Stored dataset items
*** Begin section ***
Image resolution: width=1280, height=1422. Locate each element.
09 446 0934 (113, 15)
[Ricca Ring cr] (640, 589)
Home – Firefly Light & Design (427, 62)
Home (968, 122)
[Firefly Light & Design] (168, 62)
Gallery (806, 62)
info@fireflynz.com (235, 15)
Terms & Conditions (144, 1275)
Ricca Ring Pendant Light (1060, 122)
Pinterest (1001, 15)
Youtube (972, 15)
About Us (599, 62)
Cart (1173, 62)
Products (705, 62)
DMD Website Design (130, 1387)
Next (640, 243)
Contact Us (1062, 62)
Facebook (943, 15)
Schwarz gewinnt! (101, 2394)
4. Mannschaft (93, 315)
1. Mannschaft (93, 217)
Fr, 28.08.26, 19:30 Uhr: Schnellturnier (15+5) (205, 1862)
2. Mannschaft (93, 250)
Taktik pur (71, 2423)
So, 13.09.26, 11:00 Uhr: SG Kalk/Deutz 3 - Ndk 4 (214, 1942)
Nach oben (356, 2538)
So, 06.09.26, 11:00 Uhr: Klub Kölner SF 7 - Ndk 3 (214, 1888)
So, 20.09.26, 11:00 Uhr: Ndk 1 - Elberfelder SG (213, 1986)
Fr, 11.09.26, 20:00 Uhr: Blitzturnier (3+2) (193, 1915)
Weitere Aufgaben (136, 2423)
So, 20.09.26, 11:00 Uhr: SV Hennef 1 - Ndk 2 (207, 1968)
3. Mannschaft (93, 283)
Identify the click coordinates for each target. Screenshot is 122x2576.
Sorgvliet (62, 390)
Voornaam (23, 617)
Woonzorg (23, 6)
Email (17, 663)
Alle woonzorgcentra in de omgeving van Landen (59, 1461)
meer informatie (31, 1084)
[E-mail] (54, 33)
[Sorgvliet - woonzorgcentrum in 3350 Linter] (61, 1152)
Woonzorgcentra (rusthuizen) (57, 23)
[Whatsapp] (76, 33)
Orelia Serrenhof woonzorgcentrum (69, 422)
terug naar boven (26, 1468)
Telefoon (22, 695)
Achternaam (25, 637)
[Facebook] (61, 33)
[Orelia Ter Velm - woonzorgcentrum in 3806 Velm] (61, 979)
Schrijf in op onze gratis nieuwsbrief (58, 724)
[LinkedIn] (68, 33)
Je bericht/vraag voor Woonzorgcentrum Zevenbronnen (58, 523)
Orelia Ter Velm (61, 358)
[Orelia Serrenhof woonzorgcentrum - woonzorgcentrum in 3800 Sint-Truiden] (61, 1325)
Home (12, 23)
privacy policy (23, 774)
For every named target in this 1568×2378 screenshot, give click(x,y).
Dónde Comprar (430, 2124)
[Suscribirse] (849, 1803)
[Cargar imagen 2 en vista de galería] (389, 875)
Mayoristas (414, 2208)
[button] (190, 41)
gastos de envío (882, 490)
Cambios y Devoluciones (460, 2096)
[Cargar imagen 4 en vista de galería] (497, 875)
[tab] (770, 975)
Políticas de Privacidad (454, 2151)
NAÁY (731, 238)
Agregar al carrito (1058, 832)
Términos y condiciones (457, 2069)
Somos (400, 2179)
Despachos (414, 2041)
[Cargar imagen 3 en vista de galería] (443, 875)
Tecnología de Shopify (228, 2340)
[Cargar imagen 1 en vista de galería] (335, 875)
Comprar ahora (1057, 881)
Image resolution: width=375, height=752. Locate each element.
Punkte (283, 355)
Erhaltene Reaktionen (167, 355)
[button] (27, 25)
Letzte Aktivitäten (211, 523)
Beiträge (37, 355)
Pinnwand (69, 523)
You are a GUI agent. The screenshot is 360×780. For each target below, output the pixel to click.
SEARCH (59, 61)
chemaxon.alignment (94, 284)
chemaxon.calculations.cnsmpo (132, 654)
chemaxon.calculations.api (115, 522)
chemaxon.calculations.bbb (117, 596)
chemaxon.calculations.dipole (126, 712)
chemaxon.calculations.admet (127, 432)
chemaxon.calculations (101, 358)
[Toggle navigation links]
*** End section ***
What you need to do:
Return every line from the records above that holds the word "height".

Answer to this problem:
Image resolution: width=1280, height=1422. Locate each element.
Image resolution: width=375, height=752. Locate each element.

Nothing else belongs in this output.